El Corte Inglés aparca la reinvención de su negocio por la pugna accionarial

El Corte Inglés aparca la reinvención de su negocio por la pugna accionarial

Fortalecer sus ventas digitales para combatir a Amazon y adaptar sus negocios poco rentables, tareas pendientes de la cadena de distribución

JOSÉ M. CAMARERO MADRID.

Hubo una época dorada en la que tener un centro de El Corte Inglés daba caché -y empleo y actividad económica- a cualquiera de las capitales de provincias o grandes municipios donde la firma del triángulo verde se instalaba. Ahora, esos mismos establecimientos, ubicados en barrios estratégicos, también están llamados a convertirse en verdaderos centros de envío de las compras que los clientes de la cadena de distribución realizan por internet. Ese es uno de los grandes retos que la corporación tiene por delante en lo que el aún presidente del grupo, Dimas Gimeno, había calificado como «el salto histórico» que debe dar la empresa para adaptarse a la nueva realidad comercial.

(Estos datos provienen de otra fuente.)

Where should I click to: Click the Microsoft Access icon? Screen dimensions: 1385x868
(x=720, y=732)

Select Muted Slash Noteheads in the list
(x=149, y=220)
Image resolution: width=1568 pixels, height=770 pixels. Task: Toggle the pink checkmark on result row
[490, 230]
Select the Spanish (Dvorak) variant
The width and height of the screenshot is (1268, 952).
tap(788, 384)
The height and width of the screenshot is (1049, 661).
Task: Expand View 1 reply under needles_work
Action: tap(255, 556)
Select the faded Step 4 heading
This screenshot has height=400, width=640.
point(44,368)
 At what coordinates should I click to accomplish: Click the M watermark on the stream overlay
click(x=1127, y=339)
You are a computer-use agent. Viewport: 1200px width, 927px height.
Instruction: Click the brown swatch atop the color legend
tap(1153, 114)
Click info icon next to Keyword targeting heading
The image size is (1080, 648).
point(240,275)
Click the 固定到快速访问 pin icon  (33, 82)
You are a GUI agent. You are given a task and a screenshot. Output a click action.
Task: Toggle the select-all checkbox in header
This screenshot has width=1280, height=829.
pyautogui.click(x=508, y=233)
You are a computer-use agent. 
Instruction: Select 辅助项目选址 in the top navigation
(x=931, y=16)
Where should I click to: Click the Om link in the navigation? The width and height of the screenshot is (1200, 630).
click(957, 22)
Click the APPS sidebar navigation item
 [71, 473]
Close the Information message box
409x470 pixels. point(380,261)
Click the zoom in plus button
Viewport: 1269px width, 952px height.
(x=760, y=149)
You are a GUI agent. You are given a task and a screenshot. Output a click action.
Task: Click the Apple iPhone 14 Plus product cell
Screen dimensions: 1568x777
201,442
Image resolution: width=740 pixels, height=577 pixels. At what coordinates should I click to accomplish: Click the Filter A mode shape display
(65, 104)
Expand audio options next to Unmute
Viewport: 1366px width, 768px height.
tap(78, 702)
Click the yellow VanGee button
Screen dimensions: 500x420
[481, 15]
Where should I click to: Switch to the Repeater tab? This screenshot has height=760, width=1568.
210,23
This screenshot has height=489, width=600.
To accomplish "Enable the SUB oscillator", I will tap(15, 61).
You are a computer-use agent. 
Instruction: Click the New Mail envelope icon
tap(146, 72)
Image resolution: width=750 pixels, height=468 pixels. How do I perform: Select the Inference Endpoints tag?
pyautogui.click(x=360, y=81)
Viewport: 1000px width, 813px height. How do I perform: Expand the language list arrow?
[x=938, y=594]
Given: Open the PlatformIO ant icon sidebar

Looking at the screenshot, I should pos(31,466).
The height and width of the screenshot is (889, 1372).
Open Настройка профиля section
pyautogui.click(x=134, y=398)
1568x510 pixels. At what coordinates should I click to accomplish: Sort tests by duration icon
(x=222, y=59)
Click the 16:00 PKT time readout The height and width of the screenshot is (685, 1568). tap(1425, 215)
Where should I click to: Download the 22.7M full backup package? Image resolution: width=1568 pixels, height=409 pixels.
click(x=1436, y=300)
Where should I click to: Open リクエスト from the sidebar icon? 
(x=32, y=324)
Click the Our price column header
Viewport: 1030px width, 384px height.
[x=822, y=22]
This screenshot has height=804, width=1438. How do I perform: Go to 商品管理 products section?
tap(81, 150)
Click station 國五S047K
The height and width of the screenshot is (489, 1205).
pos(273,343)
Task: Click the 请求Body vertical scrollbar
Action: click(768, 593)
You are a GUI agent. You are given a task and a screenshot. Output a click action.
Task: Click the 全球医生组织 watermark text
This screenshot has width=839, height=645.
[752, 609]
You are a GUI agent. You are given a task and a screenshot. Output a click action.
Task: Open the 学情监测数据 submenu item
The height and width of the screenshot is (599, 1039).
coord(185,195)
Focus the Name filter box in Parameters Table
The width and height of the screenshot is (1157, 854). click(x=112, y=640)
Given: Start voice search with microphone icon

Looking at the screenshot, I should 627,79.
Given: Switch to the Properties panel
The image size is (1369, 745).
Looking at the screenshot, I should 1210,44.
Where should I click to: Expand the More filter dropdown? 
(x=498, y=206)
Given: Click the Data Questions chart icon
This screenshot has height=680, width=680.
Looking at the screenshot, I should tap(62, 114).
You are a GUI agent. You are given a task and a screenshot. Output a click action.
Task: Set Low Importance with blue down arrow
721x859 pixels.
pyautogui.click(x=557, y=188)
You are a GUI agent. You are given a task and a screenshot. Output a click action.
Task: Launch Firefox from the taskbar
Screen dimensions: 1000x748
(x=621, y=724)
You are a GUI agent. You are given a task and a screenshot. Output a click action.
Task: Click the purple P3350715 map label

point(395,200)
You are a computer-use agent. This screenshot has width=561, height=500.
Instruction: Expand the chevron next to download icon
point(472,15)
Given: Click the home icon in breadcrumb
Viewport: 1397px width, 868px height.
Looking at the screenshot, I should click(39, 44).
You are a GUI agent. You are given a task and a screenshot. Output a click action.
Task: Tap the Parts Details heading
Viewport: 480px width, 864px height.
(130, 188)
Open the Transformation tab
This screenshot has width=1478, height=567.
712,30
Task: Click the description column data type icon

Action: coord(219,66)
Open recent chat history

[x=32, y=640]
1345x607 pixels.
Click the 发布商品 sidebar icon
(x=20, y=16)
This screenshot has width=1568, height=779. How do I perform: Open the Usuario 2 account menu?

Sin embargo, en medio de este proceso de reinvención al que el modelo de negocio de El Corte Inglés está abocado, se han colado las luchas de las familias propietarias por hacerse con las riendas de la firma. Todo el foco de atención se encuentra dirigido hacia los diez miembros del consejo de administración, dejando temporalmente de lado las grandes decisiones que merece la estrategia de la cadena, cuyo principal enemigo está más allá de las puertas de sus grandes almacenes. Se llama Amazon. O Aliexpress.

El propio Gimeno había afirmado en una de sus recientes intervenciones públicas -muy abundantes después de que el consejo del grupo le impusiera dos consejeros delegados ejecutivos- que el negocio de Jezz Bezos es «espectacular», «imbatible». Por eso, El Corte Inglés tiene una baza con la que ningún otro distribuidor cuenta en España: la capilaridad de sus 94 grandes almacenes, desde donde el grupo quiere enviar los pedidos virtuales para que lleguen a los hogares en menos de dos horas. El objetivo pasa por alcanzar un millón de referencias expuestas en su 'web'. Y a largo plazo el grupo quiere que toda su tienda física esté en internet.

Una nueva realidad

Pero en la lista de espera aguardan otras muchas tareas ensombrecidas por la pugna accionarial. El Corte Inglés necesita aprovechar al máximo la amplia base de datos de sus clientes -su financiera es una de las principales entidades de crédito al consumo de España- para conocer sus preferencias, como ya están haciendo otras grandes marcas de distribución en general, y moda en particular; atraer el turismo de compras que tantos beneficios aporta a centros de ciudades costeras; y convencer a las grandes marcas para convertirse en su escaparate, como lo era hasta ahora, pero en internet.

Para alcanzar todos estos objetivos es necesaria la fortaleza de una presidencia que desatasque las luchas accionariales y trabaje en la misma dirección. El reto no es baladí. El modelo comercial de El Corte Inglés resiste, pero necesita adaptarse a una nueva realidad que demandan los consumidores. El grupo sufrió el bache de la crisis en 2013, cuando la facturación descendió hasta los 14.200 millones de euros, un 13% menos que tres años antes. Desde entonces, la cifra de negocio ha mejorado paulatinamente, pero aún se encuentra lejos de los récords obtenidos hasta hace una década.

Una de las primeras medidas que tomó fue paralizar la expansión territorial que le había llevado a extender su presencia en toda España y parte de Portugal. Hace diez años, El Corte Inglés llegaba a invertir más de 1.000 millones al año en su expansión. De aquellos planes deriva ahora una deuda con entidades que alcanza los 1.718 millones. La empresa la está digiriendo, si se tiene en cuenta que la corporación estaba acostumbrada a autofinanciarse hasta hace muy pocos años.

Además, no todos sus negocios funcionan en paralelo. Las ventas de productos en los grandes almacenes siguen siendo el pilar de las cuentas anuales del grupo. Pero es la oferta de servicios la que se ha situado como otra de las actividades clave para sus resultados, con los viajes y los seguros, como impulso del negocio. De hecho, ambas firmas han sustituido al otro emblema de sus marcas, Hipercor, la filial que hace una década aceleraba los ingresos y obtenía ganancias. En 2016, los hipermercados cerraron en plano y el grupo optó por integrar la sociedad jurídica en El Corte Inglés. El plan pasaba, además, por evitar el solapamiento de productos a un lado y otro de la línea de cajas, entre el híper y la tienda de El Corte Inglés. Otro proceso en el que aún trabaja la cadena, analizando «caso por caso» cómo adaptarse a esta realidad y a la espera de los movimientos en su dirección ejecutiva.